The boy is young, but he’s not stupid.
“I’ll get my parents,” he says. She puts a hand to the glass.
“If you help me,” she says, “I’ll reward you. But...just you. It has to be just you. Your parents don’t need to know about this. Wouldn’t you like to see what happens in the woods at night? It’s magical, wondrous.”
Her words seem to be working. She almost believes it herself. He’s out of bed, and approaching the window. She mustn’t scare him now. She’s so close. She can hear his heartbeat. She mustn't drool.
He opens the window. She climbs in slowly.
“I knew there were magic people in the woods,” he says, his eyes shining. It could be hope, though she wonders if it might be greed.
“There are,” she answers. “There are lots of them. And they told me to get you and bring you along.”
“They asked for me?” he asks.
“Well, I imagine any child would do. They weren’t specific,” she says. He’s close enough. His gaze falters, and he opens his mouth wide.
She doesn’t waste time. She grabs the duvet off the child’s bed and wraps it tightly around his head and arms. He starts to scream. The noise is muffled but it won’t be long before the parents hear it. He’s starting to struggle. It’s time to go.
She steps onto the window ledge. No time to climb down. She jumps. To her surprise her legs bend perfectly with the impact. She wasn’t sure if she would be able to do that. She carefully slips on her boots and starts to run, the child held against her.
It doesn’t take too long to get back to the house. She considers covering her tracks but the weather is on her side. Snow has started to fall heavily. Her new clothes are soaked to the bone, and the bundle is getting heavier. It’s not too heavy, however, which she supposes is a bit strange. She makes the journey quickly, almost without thinking. Back at the house, the front door is open. There are no lights on inside. She takes her shoes off by the front door. It feels like the right thing to do.
In the kitchen she puts the child down in the corner by the sink. It pushes the duvet off its face and sits staring at her. It’s been crying but now it just looks scared. Something tells her that she should feel sorry for it. But she doesn’t. She puts her finger to her lips and the child stops sniffing. The quiet tells her that nobody is in the house. But there is another note on the table. She turns on the light to read it properly.
KILL IT. COOK IT. EAT IT.
There's a humming in the kitchen and she's not sure if it's just in her head. The boy in the blanket mews quietly and her belly gurgles.

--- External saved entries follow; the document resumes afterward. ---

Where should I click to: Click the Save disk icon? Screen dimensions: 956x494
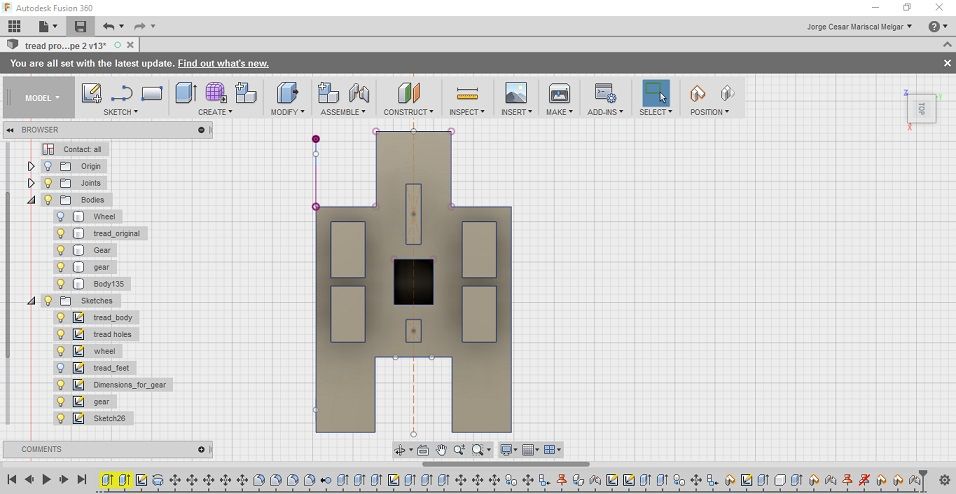(80, 26)
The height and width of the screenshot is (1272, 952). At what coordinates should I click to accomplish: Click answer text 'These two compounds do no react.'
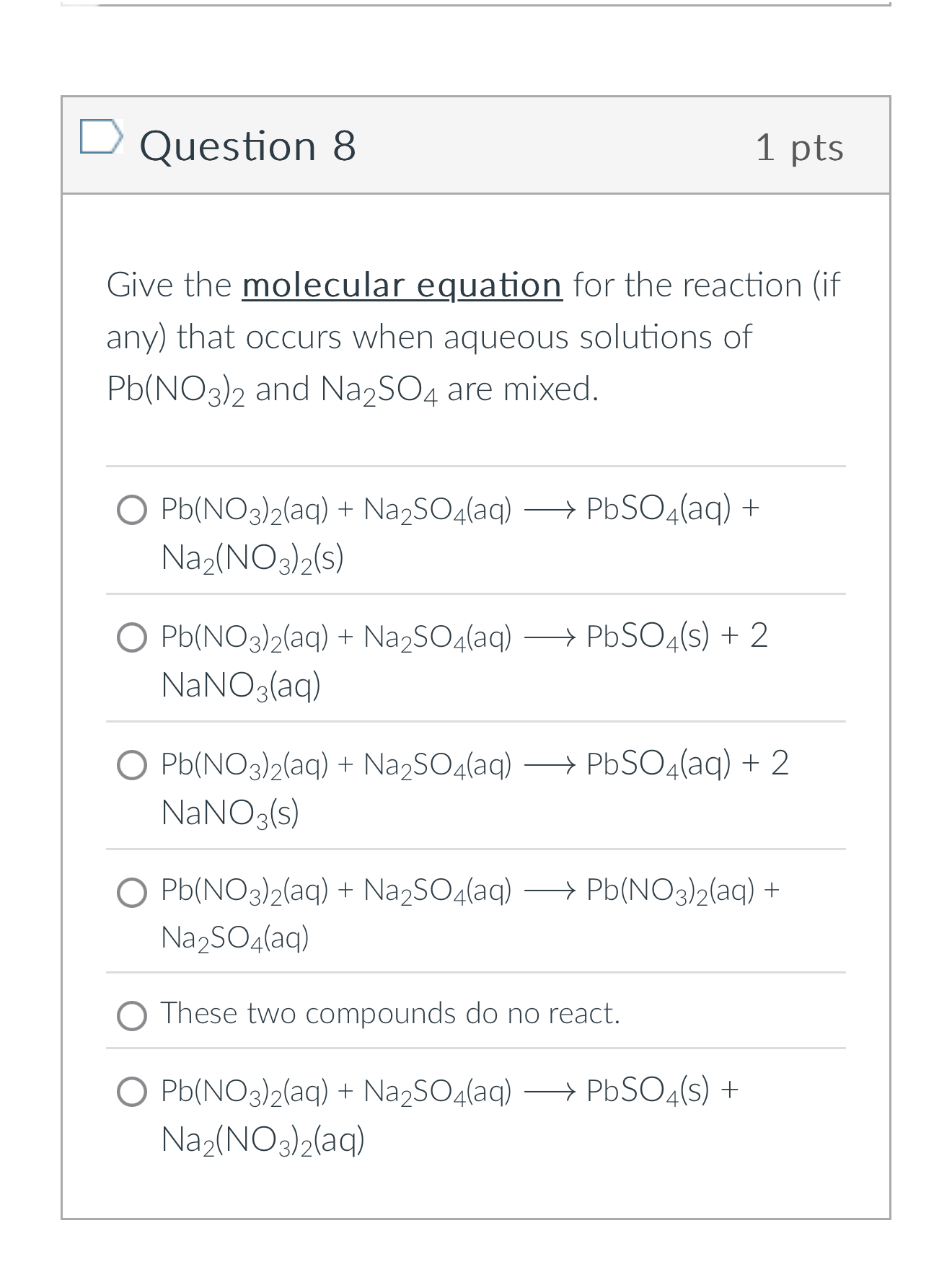point(390,1013)
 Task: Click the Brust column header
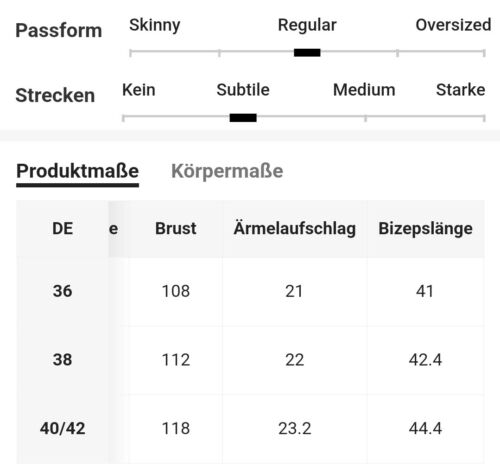pyautogui.click(x=176, y=229)
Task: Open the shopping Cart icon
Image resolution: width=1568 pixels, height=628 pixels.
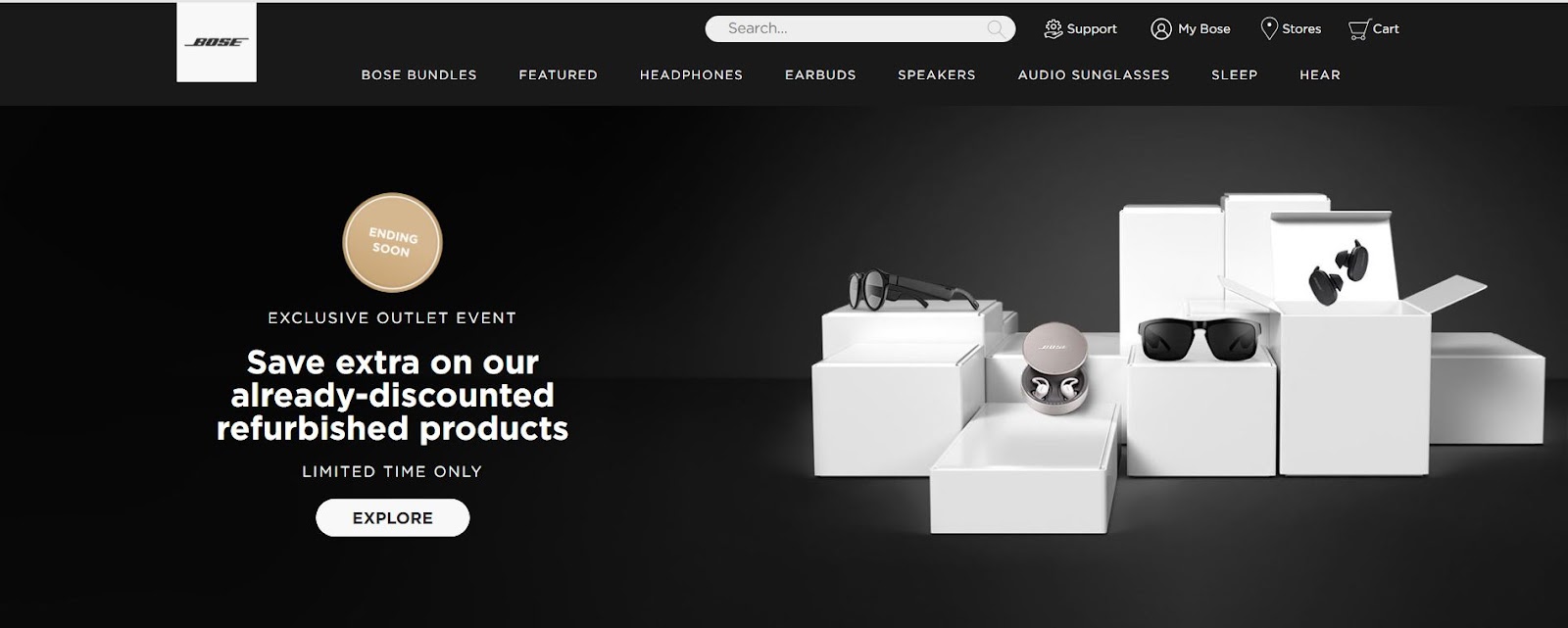Action: [x=1358, y=29]
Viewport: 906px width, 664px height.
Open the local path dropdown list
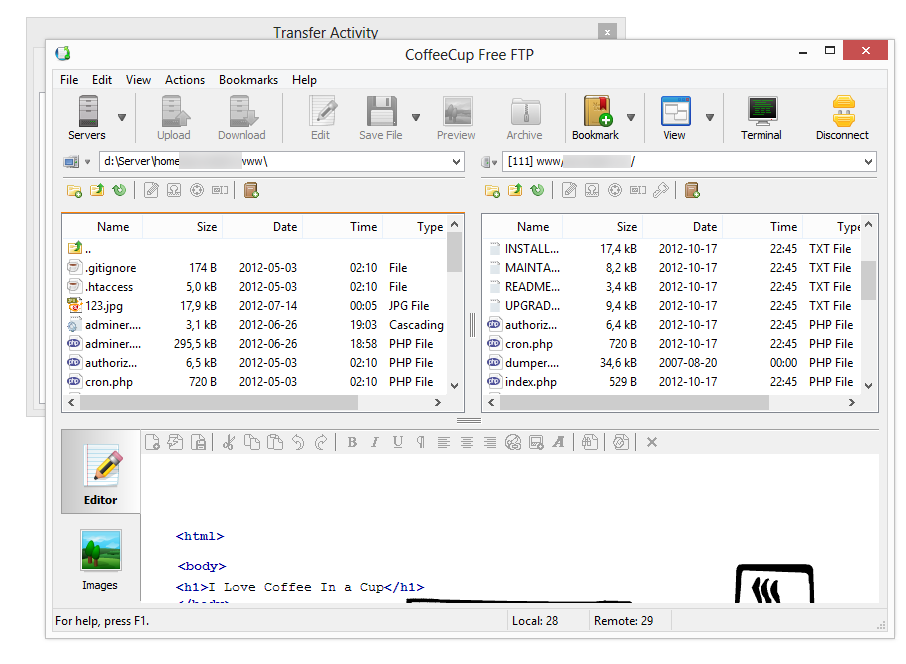457,161

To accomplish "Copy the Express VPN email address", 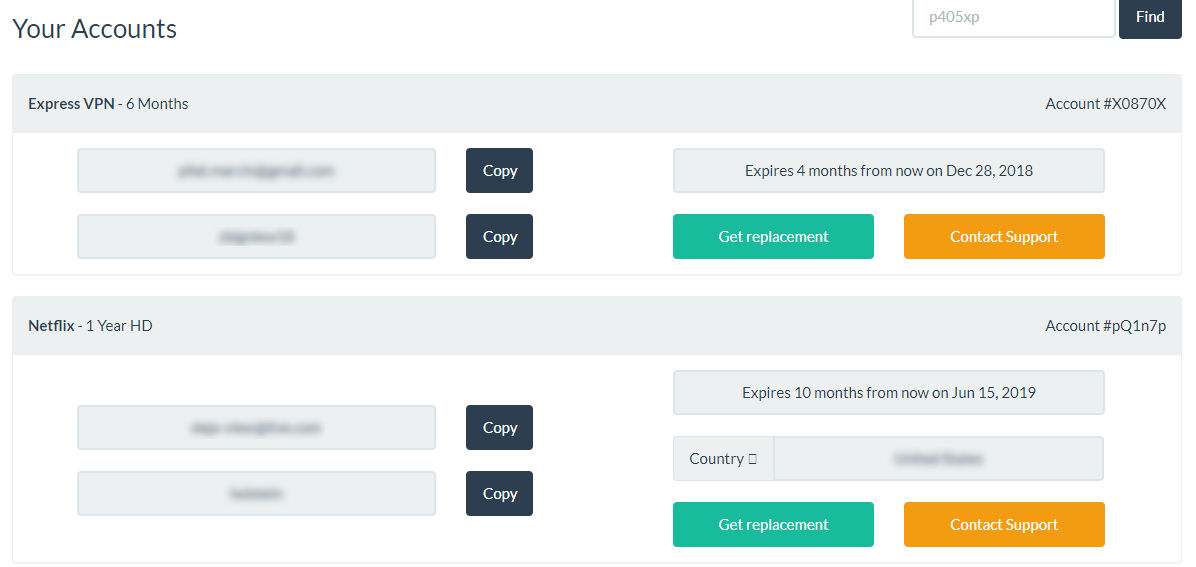I will click(499, 171).
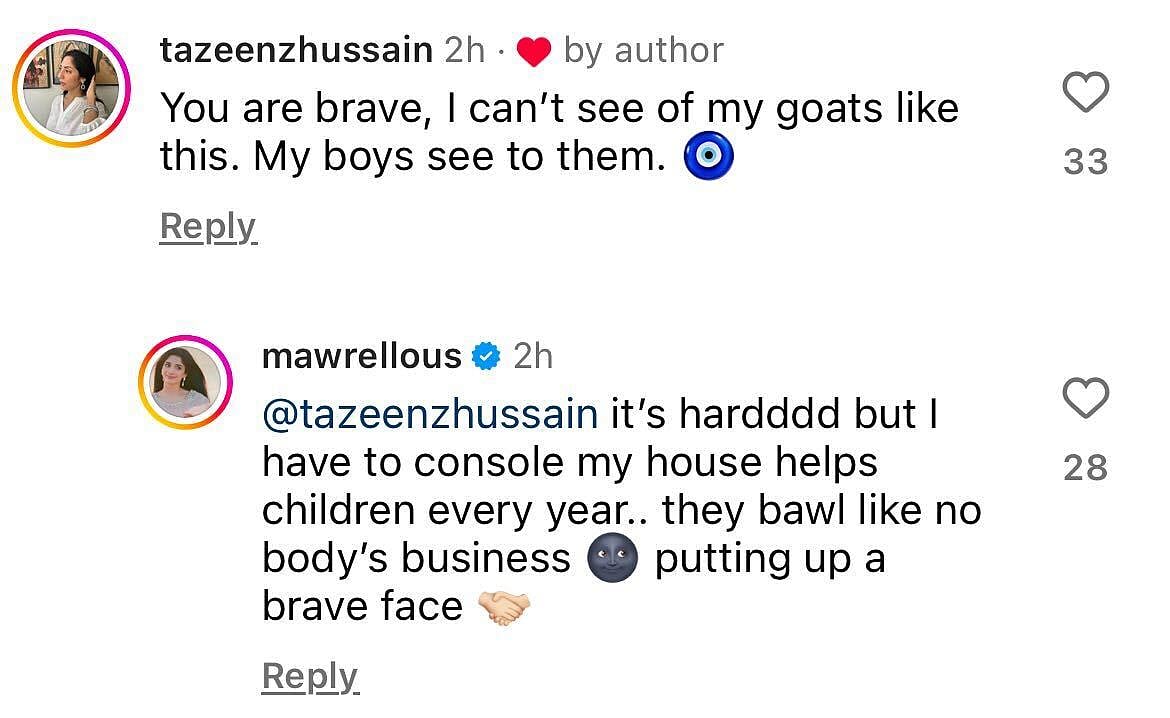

Right, so. Hope you enjoyed that.
She is the first of the characters in this book. The characters are, in no particular order, The Witch, The Wolf, The Vampire, The Monster, The Killer, and The Fool. The Fool may be changed to The Parent, but I'm letting myself go over the top at the moment. They do, of course, have names, but I'll save those until I introduce them properly.
For those of you who've heard me discuss, or possibly even read, The Novel That Nobody Wanted, you'll know who She is. This novel is a of spin-off from that one. The idea is that you can read this and understand everything that's going on. Whereas the prior novel was a personal journey through a horror/fantasy world, this novel opens that world up and pursues a bigger plot-line through several different characters. Basically, I like the world and the rules and the things I created so I want to approach it from a different angle. Whether it will work or not is unknown. I will talk about Her and what She is at some point, but this will have to do for now.
At present, these excerpts are all subject to change so opinions are welcome. I'd also like to know if you'd like to keep reading. The next one will be The Witch, and will actually start introducing the plot. I hope you look forward to reading it.